Last but not least, our proposal is fast to train (<10 mn for 3 ranges) and evaluate (<0.1 ms) on an Intelcore I7-8 cores-3.4 GHz and doesn’t require a great amount of memory space (<1Go for 3 ranges).

5.5 Temporal Smoothing

As previously stated, the AVEC’2014 and AV+EC’2015 are based on audio recordings. As a result, the observations provided are temporally linked. Because the system we trained do not consider this characteristic, we have analyzed our results and the ground truth in a temporal way. The Fig. 4 presents the ground trough valences and the ones predicted by the ordinal classification system, according to the time on a sequence of the development base. It is outstanding that the system seems to only miss punctually. Indeed, it is exceptional that the system is majorly failing on a w time window wide enough.
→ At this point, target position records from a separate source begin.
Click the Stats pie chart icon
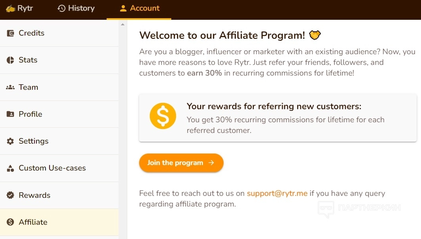The width and height of the screenshot is (421, 239). click(x=11, y=60)
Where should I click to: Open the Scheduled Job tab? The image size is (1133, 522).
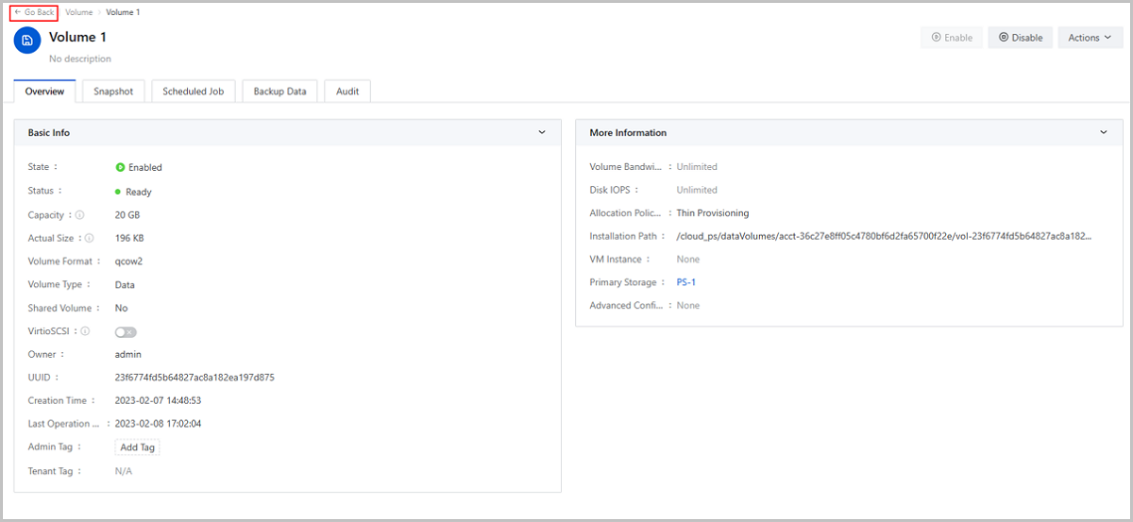coord(193,92)
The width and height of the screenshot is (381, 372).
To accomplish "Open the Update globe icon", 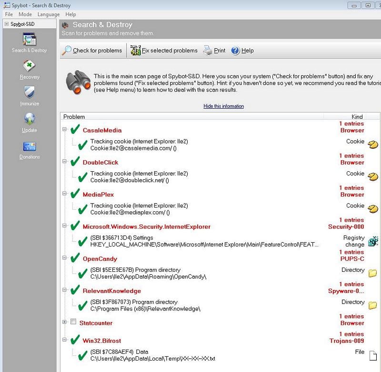I will (x=30, y=119).
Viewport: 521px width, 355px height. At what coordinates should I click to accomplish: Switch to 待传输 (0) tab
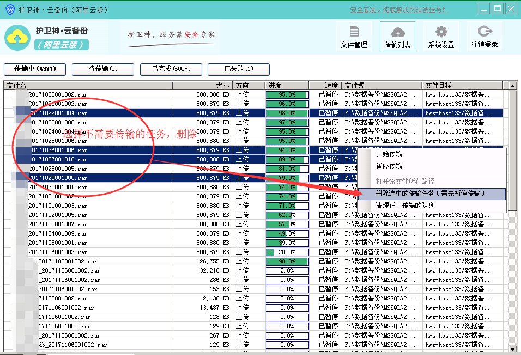click(x=103, y=69)
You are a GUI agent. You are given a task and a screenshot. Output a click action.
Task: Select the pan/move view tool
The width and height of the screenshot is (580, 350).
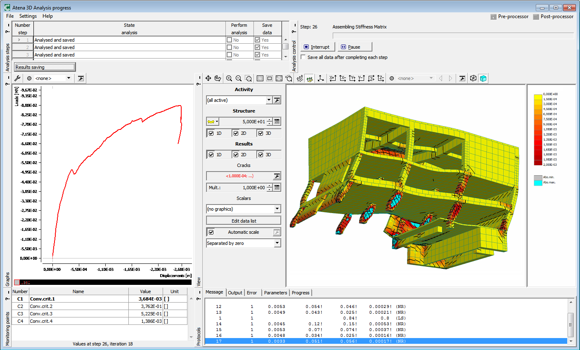pyautogui.click(x=208, y=78)
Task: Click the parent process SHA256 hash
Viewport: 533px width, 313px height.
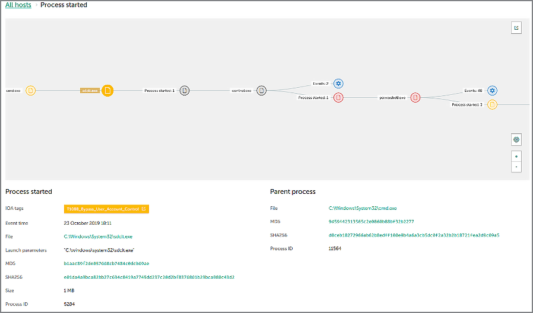Action: click(x=414, y=235)
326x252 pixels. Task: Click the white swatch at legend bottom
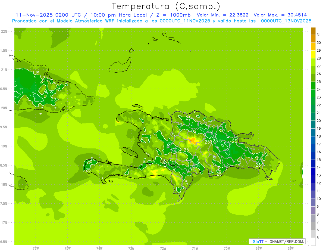tap(313, 241)
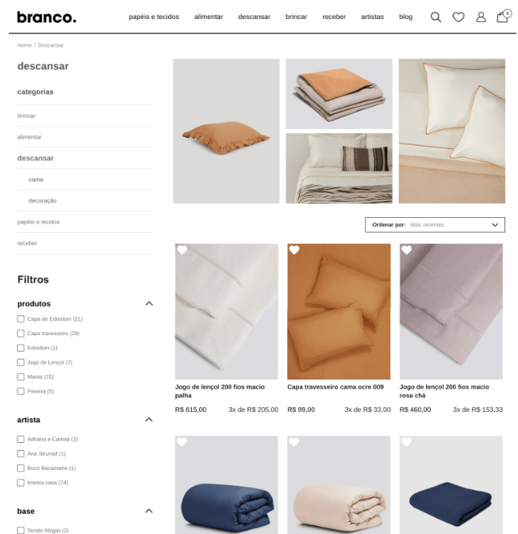518x534 pixels.
Task: Open the user account icon
Action: tap(481, 17)
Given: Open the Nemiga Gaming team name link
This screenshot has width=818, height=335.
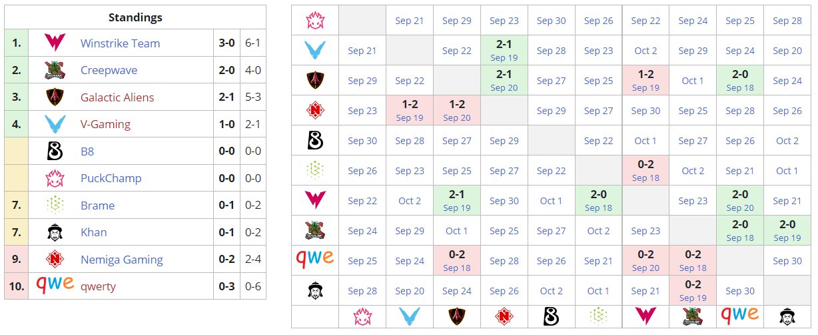Looking at the screenshot, I should point(121,260).
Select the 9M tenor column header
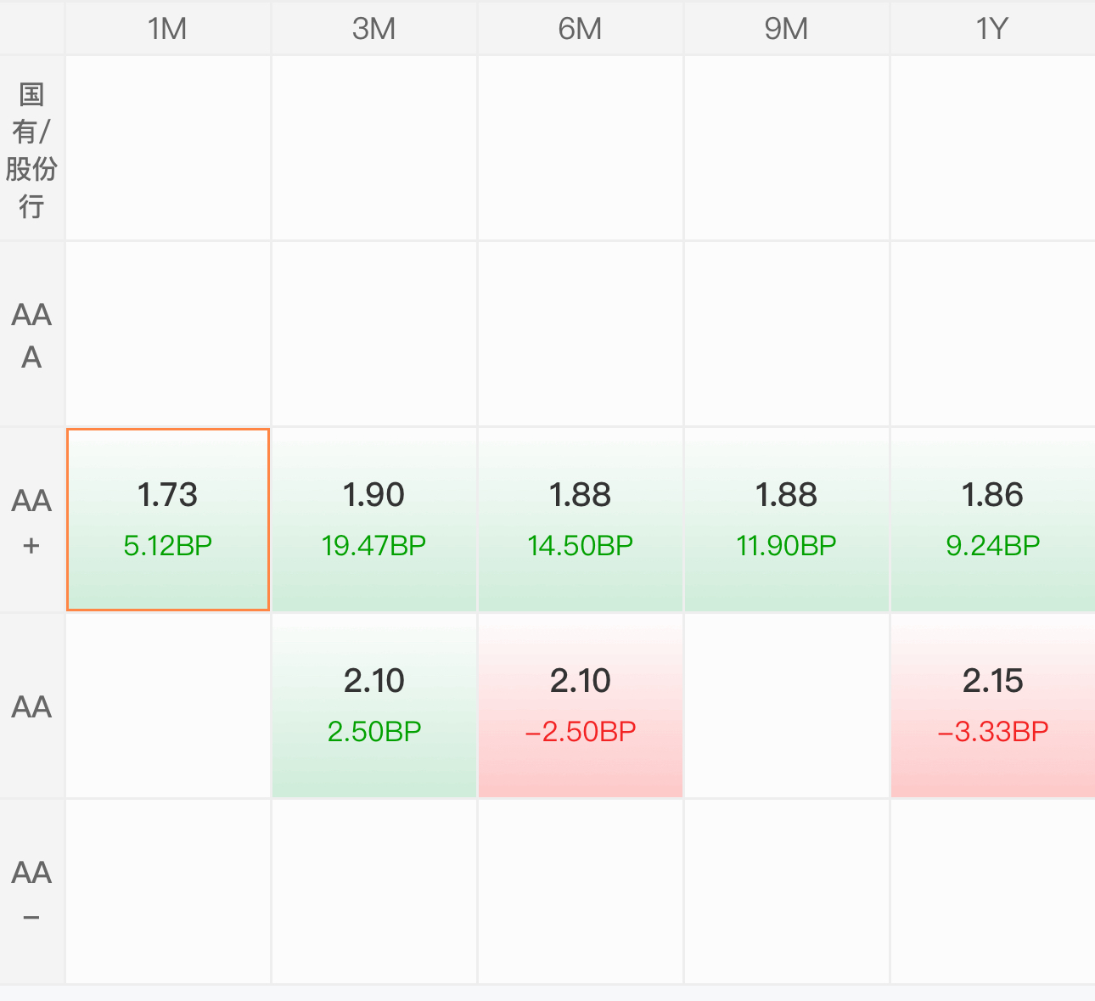 coord(786,29)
By rendering a temporal smoothing operation with a sliding window of size 5, we have been able to increase the performances of our system, as shown on Fig. 5.

Fig. 4.
figure 4

Comparison between the ground truth and the ordinal classification on a sequence of the AVEC’2014 database.

Fig. 5.
figure 5

Comparison of the results obtained before (right) and after running a temporal smoothing (left) on the output of RF-ordinal classifiers (resp. 25, 50, 150 and 300 trees).

6 Conclusions

We propose in this article an original approach for the regression of a continuous, bounded variable, based on a cascade of ordinal classifiers and local regressors. We chose to applicate it to the estimation of affective variables such as the valence. The first stage allows us to predict a trend, depending to the chosen interval. Thus, taking into account, for example, four intervals, the emotional state of a person will be qualified as very negative, negative, positive or very positive. We have been able to observe that this trend is more accurately estimated while the number of interval is increasing. The second stage enable a sharper prediction of the variable by regressing locally, on its interval and its direct neighbors. It seems even more efficient when the number of considered interval is low. Indeed, it allows to reduce the influence of the first stage on the prediction. Finally, we showed that the performances of this cascade can be compared favorably to the ones of the winner of the challenge AV+EC’2015.

Despite these satisfying results, there are still room to improve it (others than applying it to the prediction of the arousal and the – running – assessment of the performances on the challenges test data). The COCLR is a cascade which first stage is an ensemble of classifiers. The decision here is sanctioned by the least performant classifier. A more adapted combination rule would impact advantageously the global performances. The outputs (binary or probabilistic) of the ordinal classifier might also enrich the descriptors used by the local regressors.

To conclude, the research introduces a cascading architecture which obtains promising results on a challenging dataset. Several hypotheses have been issued concerning the impact of the different parameters involved, but none of them has been generalized yet. Testing this architecture on other datasets would help us to validate these hypotheses and justify the general interest of this proposal.